▸ Task
Would you copy out each line of the records below that includes the word "click"?

::::::::

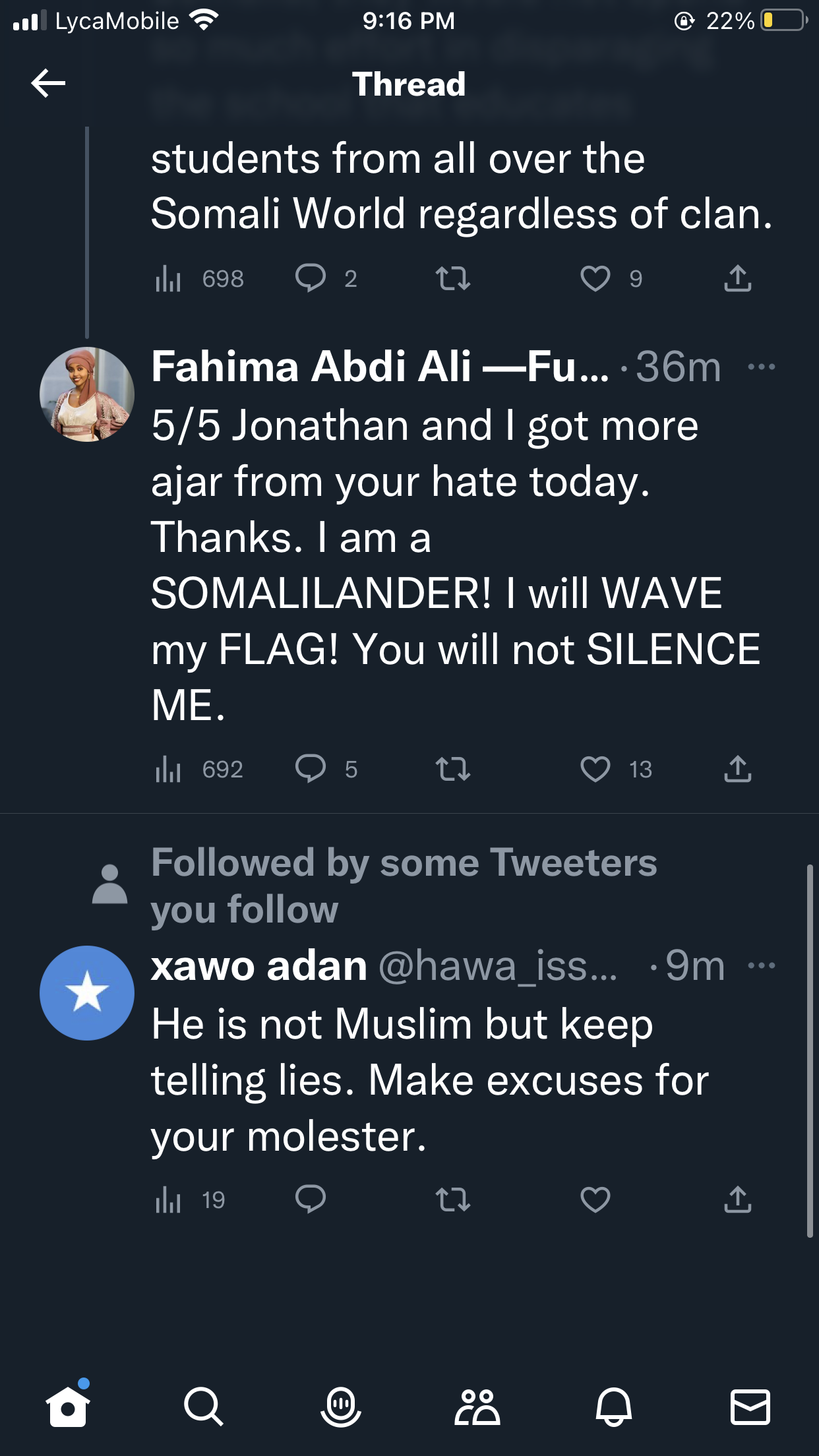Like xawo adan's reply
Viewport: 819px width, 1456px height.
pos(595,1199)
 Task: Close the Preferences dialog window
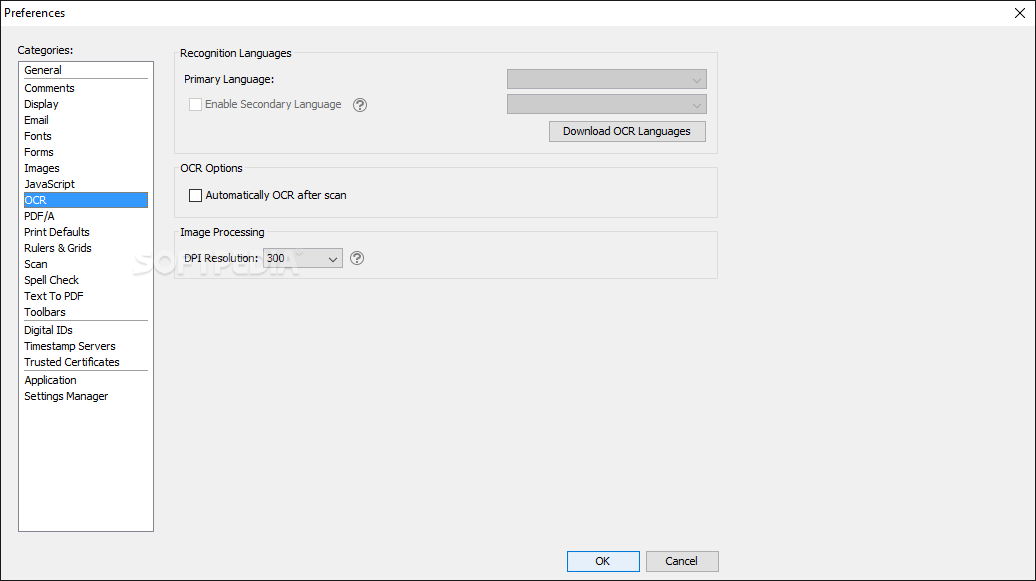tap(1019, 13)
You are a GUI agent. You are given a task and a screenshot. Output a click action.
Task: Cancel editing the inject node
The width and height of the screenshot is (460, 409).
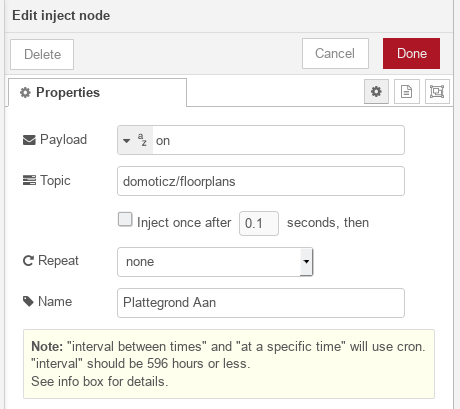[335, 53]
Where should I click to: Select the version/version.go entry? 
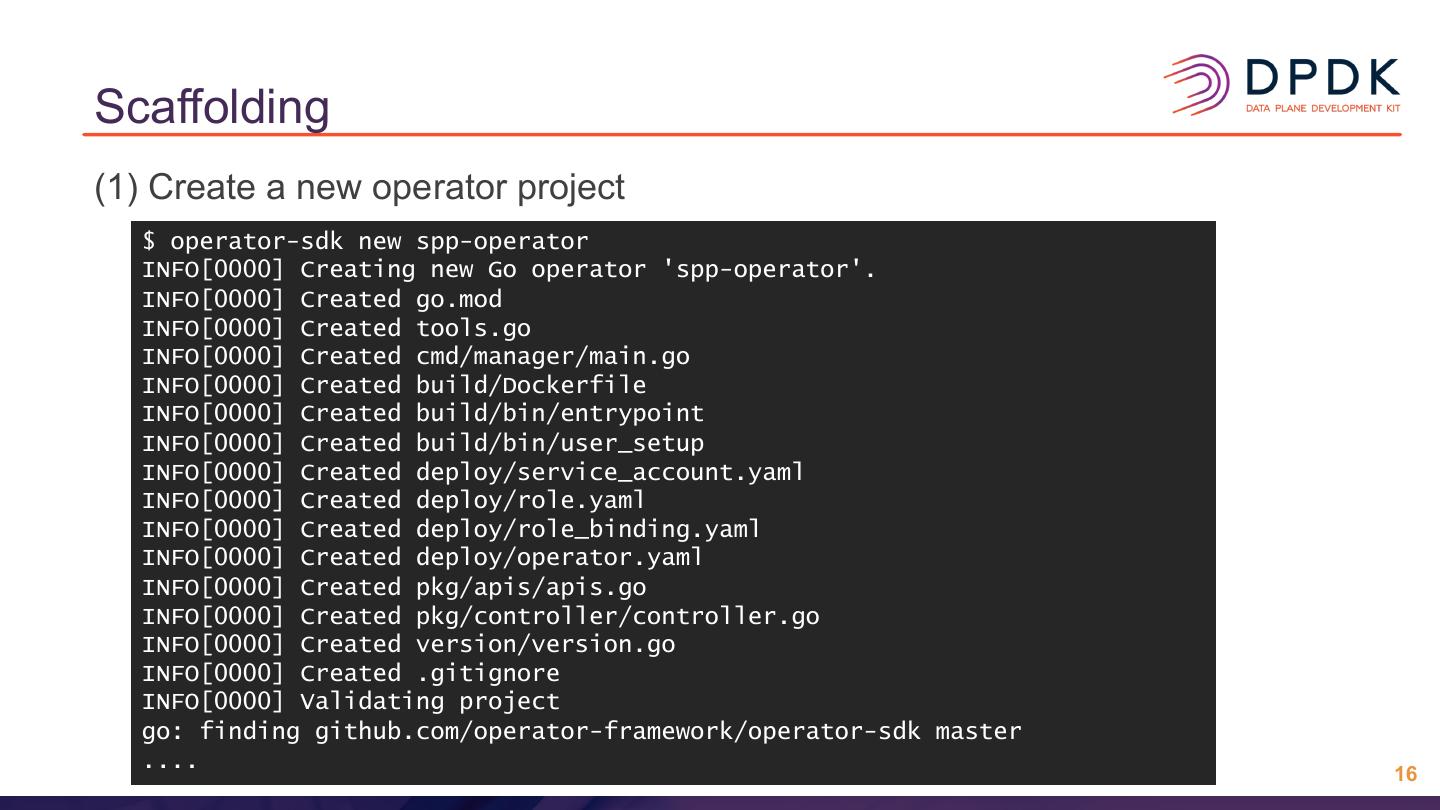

::::::::

▸ Problem solution
You are a GUI agent. You are given a task and a screenshot. Output a click action.
Where should I click to: Select the version/version.go entry? 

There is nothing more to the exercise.